[Collected data]
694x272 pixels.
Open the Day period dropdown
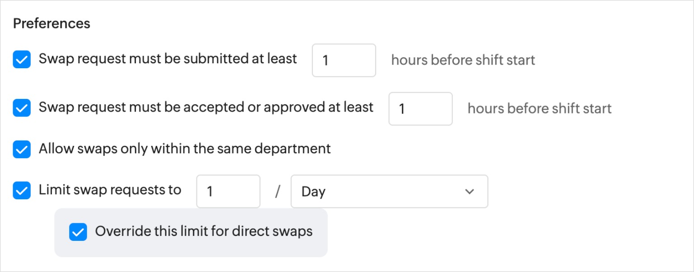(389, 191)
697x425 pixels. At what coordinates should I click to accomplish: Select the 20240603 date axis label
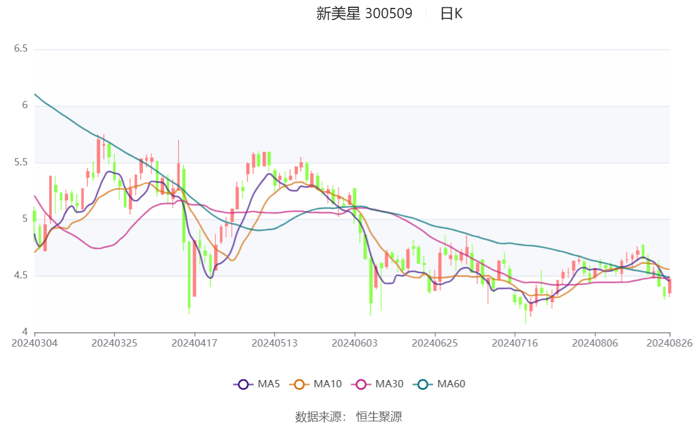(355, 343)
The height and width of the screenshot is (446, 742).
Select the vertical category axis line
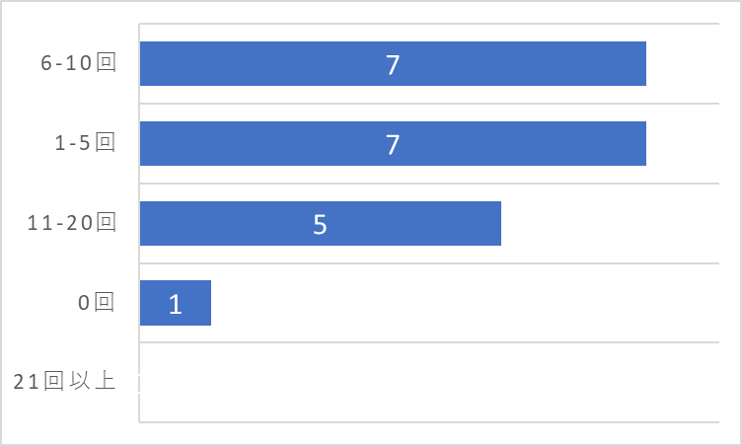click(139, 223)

● Task brief
Copy each line above exactly, with no images.

● Solution for this exercise
694x272 pixels.
Open the Day period dropdown
(389, 191)
697x425 pixels. At what coordinates should I click to accomplish: Select the 20240603 date axis label
(355, 343)
The height and width of the screenshot is (446, 742).
Select the vertical category axis line
click(139, 223)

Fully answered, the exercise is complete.